> [WORKING DATA]:
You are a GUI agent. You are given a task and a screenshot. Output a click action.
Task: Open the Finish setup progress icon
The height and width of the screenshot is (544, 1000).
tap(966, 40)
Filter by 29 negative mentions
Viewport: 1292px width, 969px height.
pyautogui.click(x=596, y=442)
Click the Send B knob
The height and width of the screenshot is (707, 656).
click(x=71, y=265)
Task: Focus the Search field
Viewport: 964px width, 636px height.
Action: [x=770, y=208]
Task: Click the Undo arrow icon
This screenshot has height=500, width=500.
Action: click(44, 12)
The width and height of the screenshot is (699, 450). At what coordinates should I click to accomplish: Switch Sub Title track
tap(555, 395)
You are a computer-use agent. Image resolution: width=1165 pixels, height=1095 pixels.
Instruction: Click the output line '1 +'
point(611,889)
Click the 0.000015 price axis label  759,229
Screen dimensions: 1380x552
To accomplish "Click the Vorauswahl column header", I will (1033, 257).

> [WORK TASK]: Your reply should be an exact copy of every line from the line with "This screenshot has height=500, width=500." through the final line of the data, and nothing more.

> [SOLUTION FOR THIS TASK]:
This screenshot has height=500, width=500.
Action: click(44, 12)
The width and height of the screenshot is (699, 450). At what coordinates should I click to accomplish: Switch Sub Title track
tap(555, 395)
You are a computer-use agent. Image resolution: width=1165 pixels, height=1095 pixels.
Instruction: Click the output line '1 +'
point(611,889)
Click the 0.000015 price axis label  759,229
Screen dimensions: 1380x552
To accomplish "Click the Vorauswahl column header", I will (1033, 257).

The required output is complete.